EXERCISE DESCRIPTION:
Report every line of the records below that includes the string "screenshot".

DATA FOR ANALYSIS:

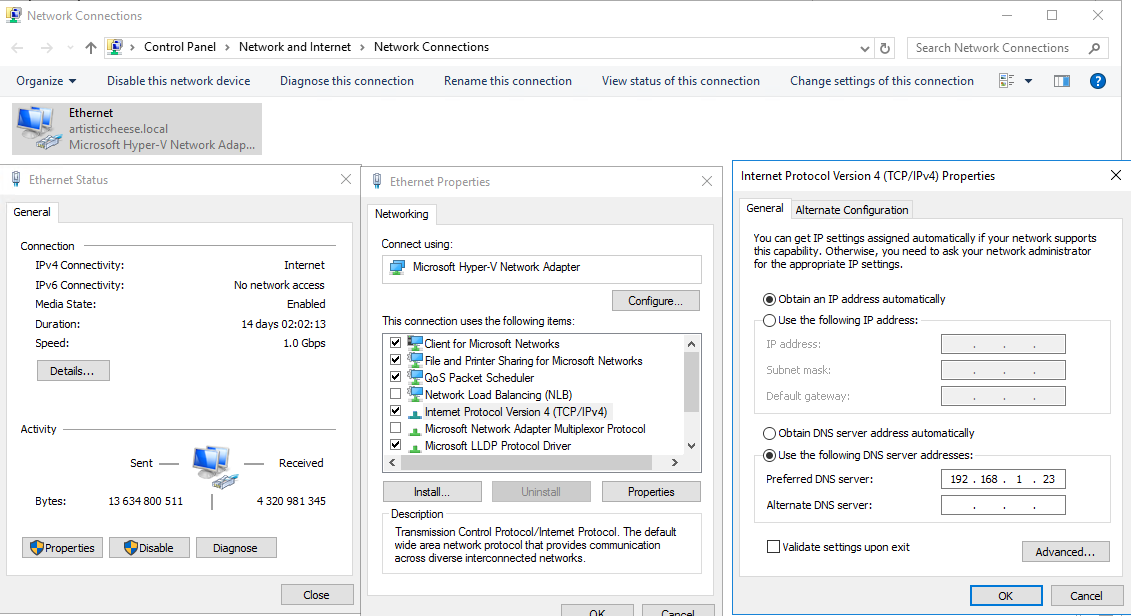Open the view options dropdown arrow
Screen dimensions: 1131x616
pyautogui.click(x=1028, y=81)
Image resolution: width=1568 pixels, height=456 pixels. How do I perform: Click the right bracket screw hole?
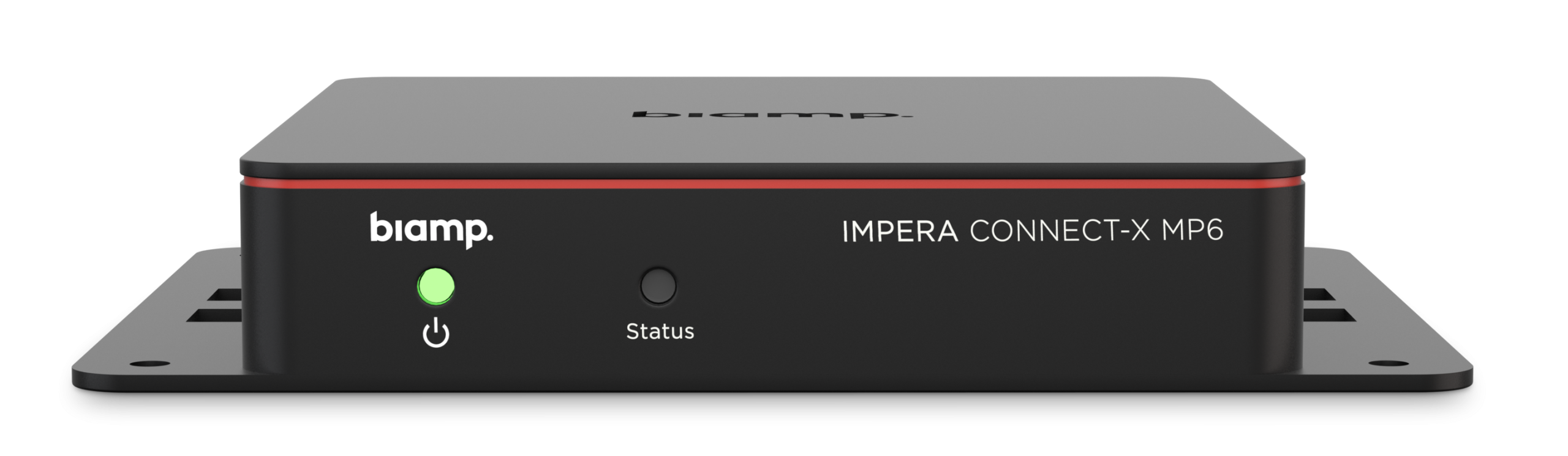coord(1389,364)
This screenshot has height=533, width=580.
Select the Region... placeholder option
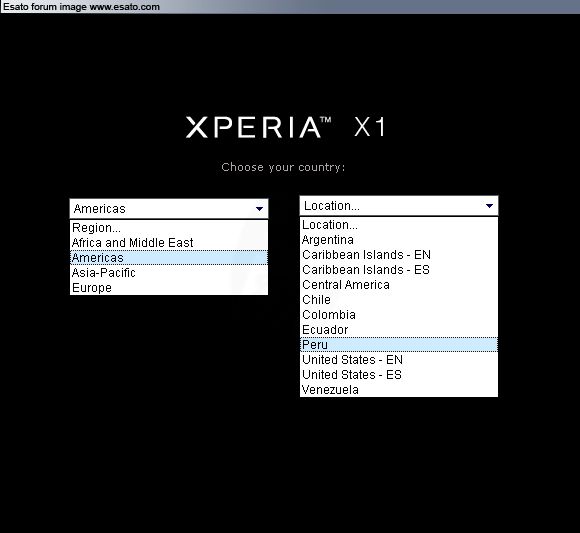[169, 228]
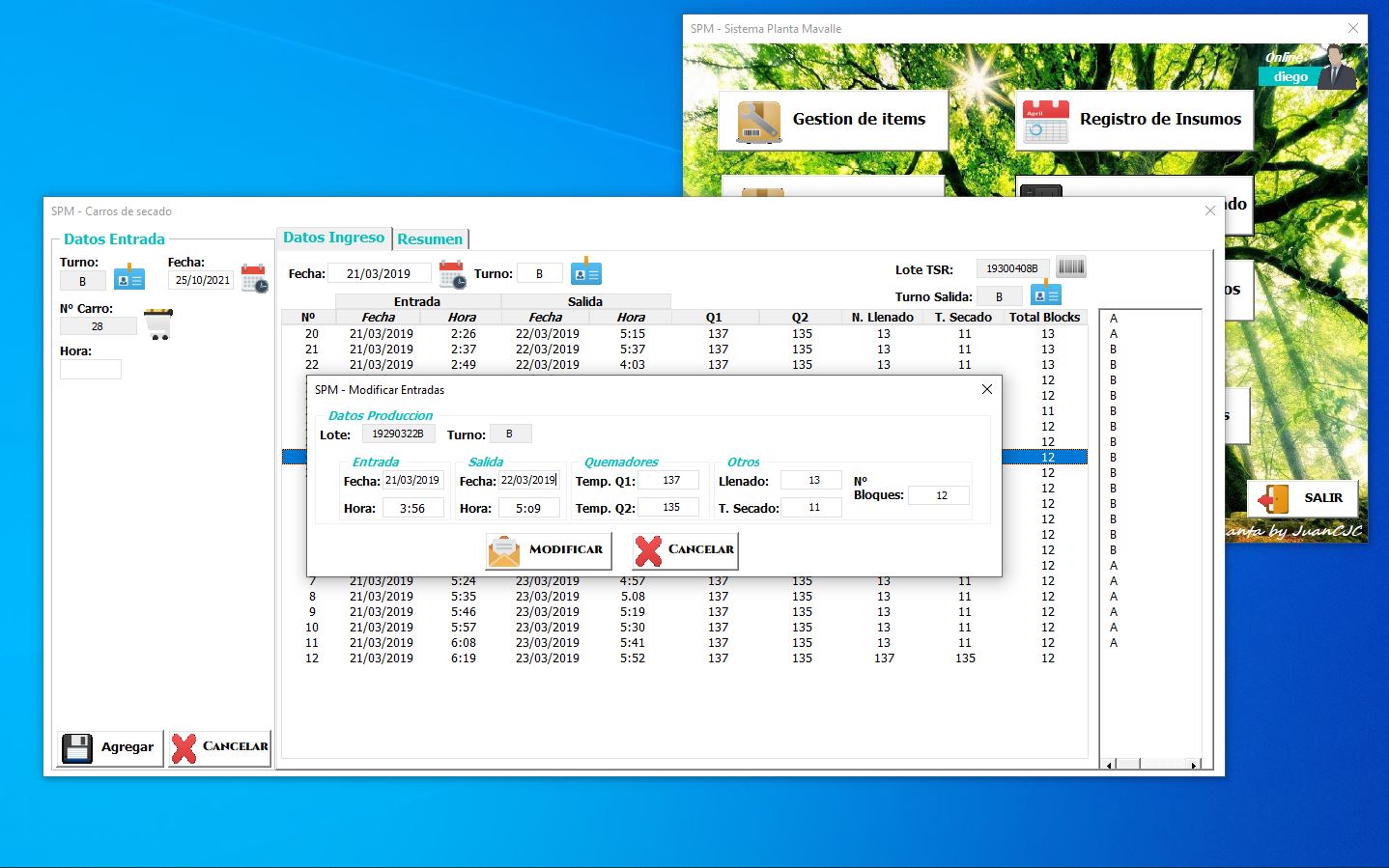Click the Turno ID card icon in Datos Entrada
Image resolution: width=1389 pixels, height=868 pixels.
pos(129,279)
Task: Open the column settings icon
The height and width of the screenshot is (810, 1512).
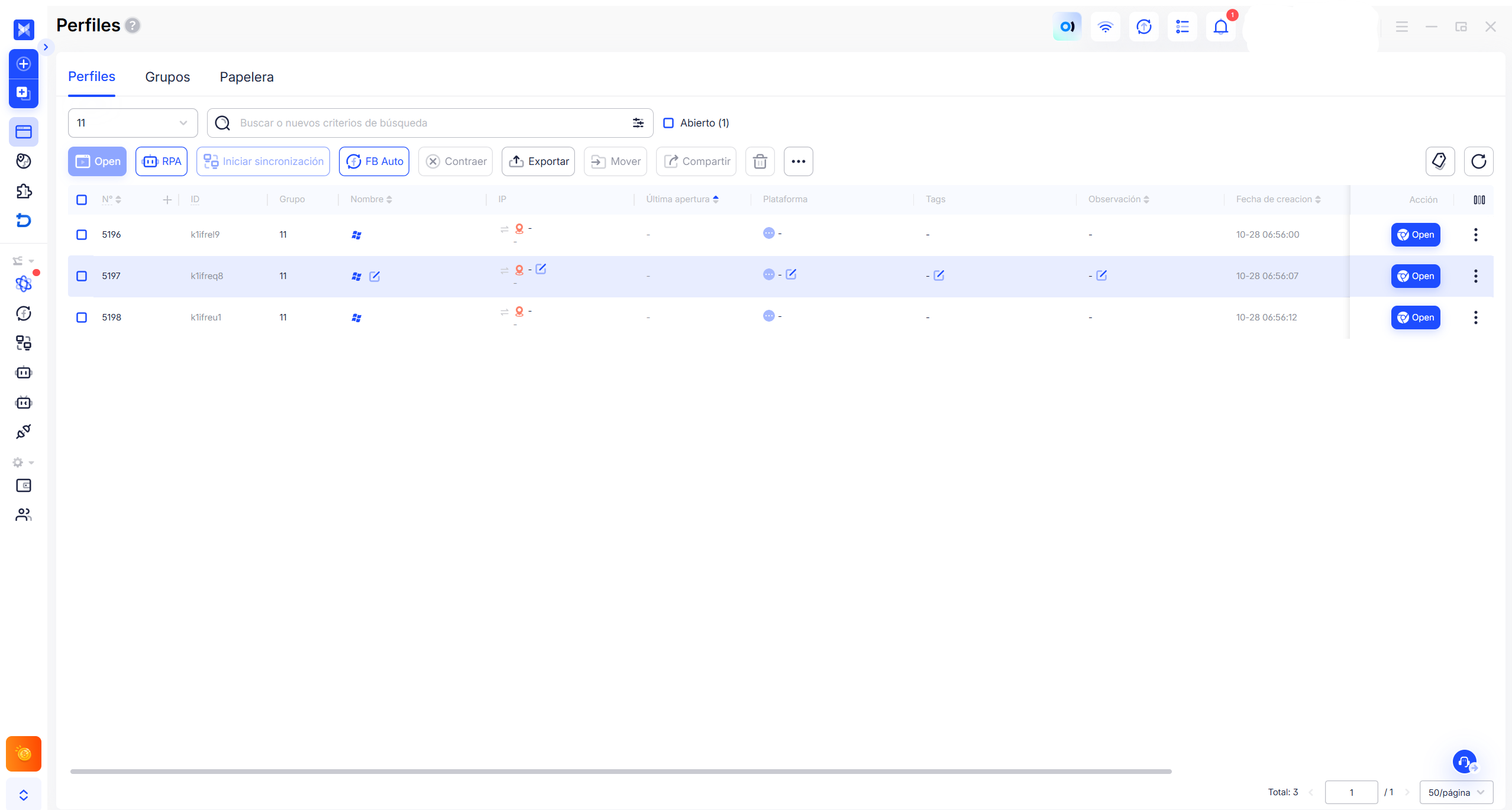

RESPONSE BOX:
This screenshot has height=533, width=580.
The height and width of the screenshot is (810, 1512).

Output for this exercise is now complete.